Objective>
Copy every line of the items below word for word, with the pictures left out.

Page and screen pointing data
────────────────────────────────────────
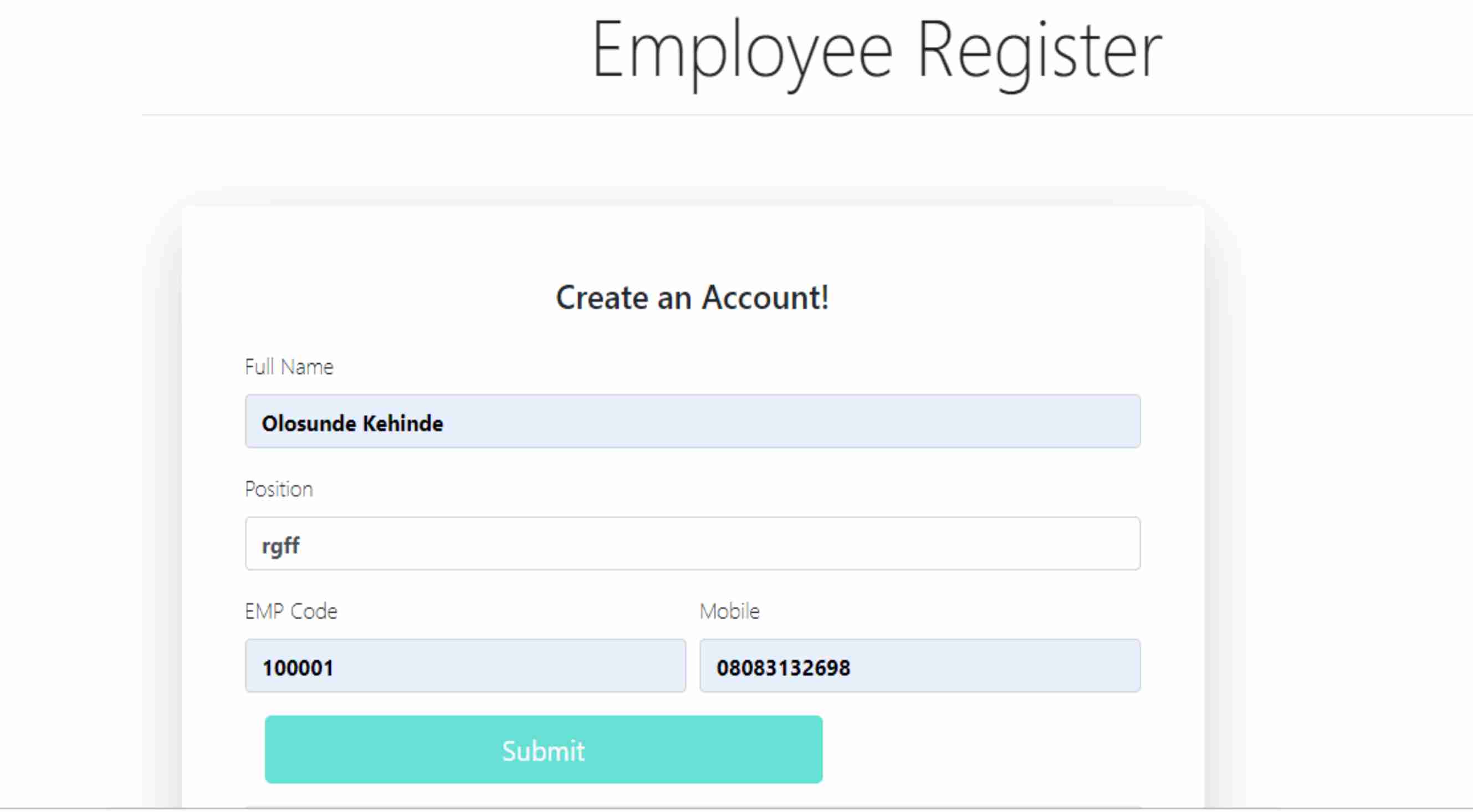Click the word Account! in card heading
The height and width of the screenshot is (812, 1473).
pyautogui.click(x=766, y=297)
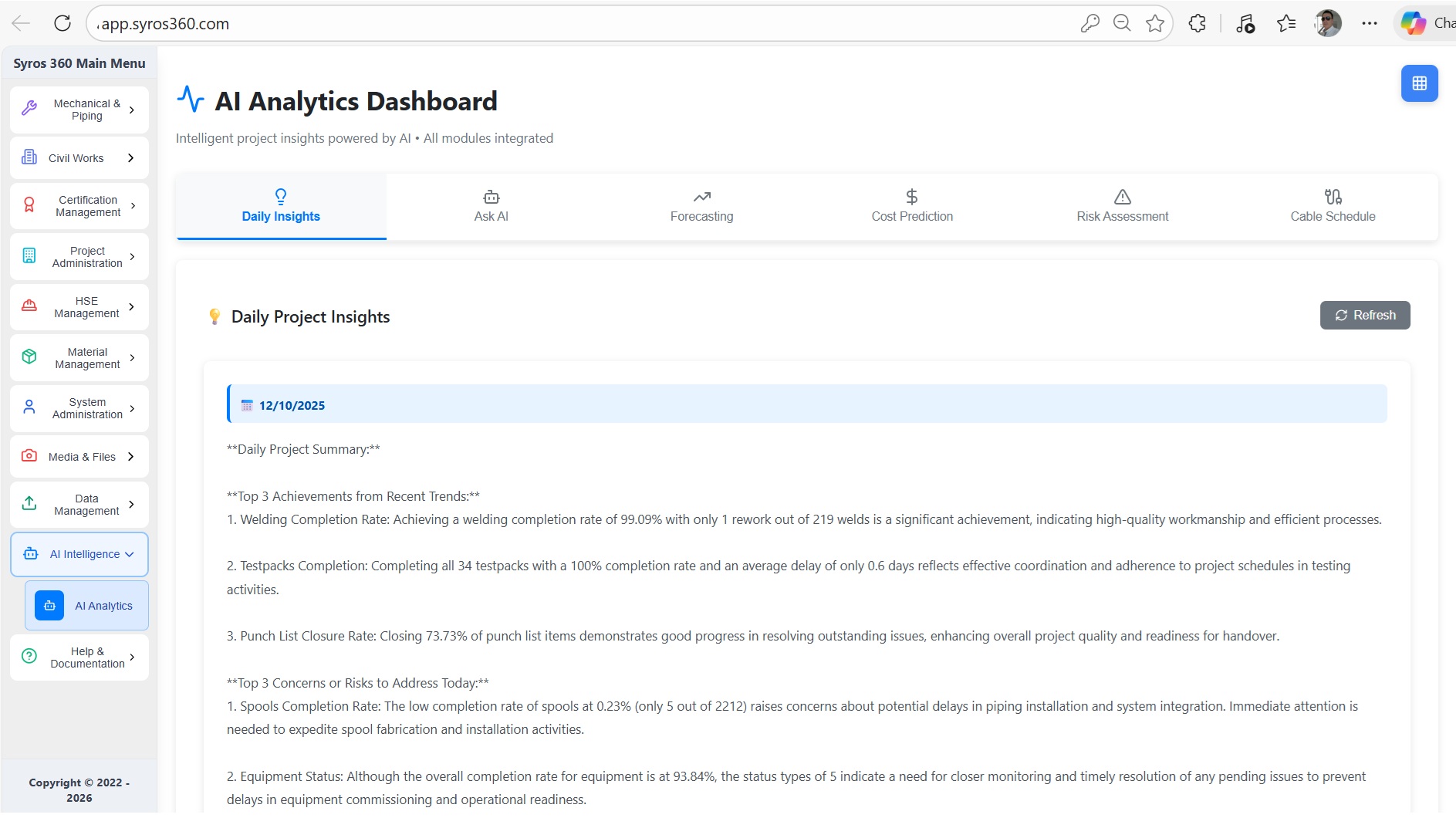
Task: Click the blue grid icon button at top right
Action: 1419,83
────────────────────────────────────────
Task output>
Click the word Account! in card heading
The height and width of the screenshot is (812, 1473).
pyautogui.click(x=766, y=297)
Task: Click the blue grid icon button at top right
Action: 1419,83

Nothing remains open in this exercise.